傅野还想跟纪霄说俱乐部的事情,没想到叮一声,来了短信。
他点开短信一看,嘴角立即就上扬,“大舅,让您的人不用再跟着帕德森的保镖,俱乐部找到了。”
“这么快?”
纪霄十分惊讶。
傅野,“是莱安缇娜那边找到的俱乐部,这个速度正常。”
“我现在就把俱乐部定位发给您,再把莱安缇娜手下的号码给您,您现在就能派人进入那家酒店卧底,再跟莱安缇娜的手下汇合。”
“好。”
纪霄没有浪费时间,收到傅野的定位,马上转发给自己下属。
下属们都倒吸一口凉气,一天都没到,就找到了?
傅野挂断电话,抬头亲了一口腿上的秦淮,笑说,“果然莱安缇娜不恋爱脑的时候,脑子就是灵光,策反她是对的。”
“她能扶莱安司上位,就说明她原本就不笨。”
坐傅野腿上看自家公司短剧,验收质量的秦淮回。
“也是。”
傅野笑了下,抬头又啵了秦淮一口,捏着秦淮腰提醒,“老婆我们说好的,我处理完莱安觉,想做什么都可以的。”
“不是你自己一回来就在忙着打电话。”
秦淮放下手机,无语的看了傅野一眼。
傅野嘴角立即上扬,抬头看秦淮,“那现在可以吗?”
秦淮看了眼外头慢慢黑下来的天,倾身手机放上茶几,从傅野腿上起身,绑着宽松长发往衣橱走,打算洗澡了再陪傅野。

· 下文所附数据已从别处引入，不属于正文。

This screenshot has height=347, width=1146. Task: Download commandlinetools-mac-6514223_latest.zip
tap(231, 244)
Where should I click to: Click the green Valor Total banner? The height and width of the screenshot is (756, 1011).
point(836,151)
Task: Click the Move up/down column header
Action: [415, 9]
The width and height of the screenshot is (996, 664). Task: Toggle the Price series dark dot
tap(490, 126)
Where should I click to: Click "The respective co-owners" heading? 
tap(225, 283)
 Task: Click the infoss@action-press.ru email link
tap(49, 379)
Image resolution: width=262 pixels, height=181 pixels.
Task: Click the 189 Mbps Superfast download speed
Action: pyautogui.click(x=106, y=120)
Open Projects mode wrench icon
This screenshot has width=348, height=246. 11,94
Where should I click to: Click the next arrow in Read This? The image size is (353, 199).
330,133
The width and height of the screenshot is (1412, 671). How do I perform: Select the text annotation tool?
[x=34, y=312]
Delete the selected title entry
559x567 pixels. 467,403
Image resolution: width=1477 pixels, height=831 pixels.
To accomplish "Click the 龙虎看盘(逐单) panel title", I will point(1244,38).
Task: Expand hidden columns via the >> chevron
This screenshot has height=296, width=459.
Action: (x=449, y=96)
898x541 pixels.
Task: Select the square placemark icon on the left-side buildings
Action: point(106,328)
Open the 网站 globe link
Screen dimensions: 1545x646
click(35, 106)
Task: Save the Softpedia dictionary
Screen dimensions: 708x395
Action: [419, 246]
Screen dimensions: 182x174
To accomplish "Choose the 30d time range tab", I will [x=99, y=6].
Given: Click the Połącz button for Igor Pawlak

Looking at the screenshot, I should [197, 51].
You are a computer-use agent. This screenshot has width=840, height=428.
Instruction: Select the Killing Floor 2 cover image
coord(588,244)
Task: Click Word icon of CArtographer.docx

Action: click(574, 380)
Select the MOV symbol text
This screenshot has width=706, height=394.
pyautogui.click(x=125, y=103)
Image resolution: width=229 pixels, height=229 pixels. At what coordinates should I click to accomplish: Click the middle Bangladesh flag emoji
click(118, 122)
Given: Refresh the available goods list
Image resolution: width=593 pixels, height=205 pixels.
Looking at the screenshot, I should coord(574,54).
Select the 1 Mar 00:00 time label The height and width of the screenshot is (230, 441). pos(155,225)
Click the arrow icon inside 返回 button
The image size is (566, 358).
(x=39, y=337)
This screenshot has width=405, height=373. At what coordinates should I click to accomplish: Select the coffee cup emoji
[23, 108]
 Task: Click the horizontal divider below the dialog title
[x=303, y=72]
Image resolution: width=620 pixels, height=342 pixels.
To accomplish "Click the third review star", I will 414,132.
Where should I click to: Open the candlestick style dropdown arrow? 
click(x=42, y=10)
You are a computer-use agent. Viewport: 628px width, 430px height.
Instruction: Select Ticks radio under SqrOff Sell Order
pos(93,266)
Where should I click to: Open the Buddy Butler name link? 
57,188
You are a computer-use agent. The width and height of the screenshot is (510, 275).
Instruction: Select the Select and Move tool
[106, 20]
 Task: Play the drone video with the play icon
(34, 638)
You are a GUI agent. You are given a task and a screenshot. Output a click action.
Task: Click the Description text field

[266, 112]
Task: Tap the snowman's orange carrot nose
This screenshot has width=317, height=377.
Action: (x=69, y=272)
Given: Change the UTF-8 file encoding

明了的傅野笑着快步跟上,等秦淮把他们俩的睡袍都拿好了,才把秦淮抱起来,抬头亲着往浴室走。
秦淮没有抗拒,抱住傅野脖子,散着长发低头配合傅野的亲吻。
艹,真是勾人魂的妖精。
傅野仰头堵紧秦淮嘴,抱着秦淮进入浴室,脚砰的关上浴室门,就立即欺负秦淮。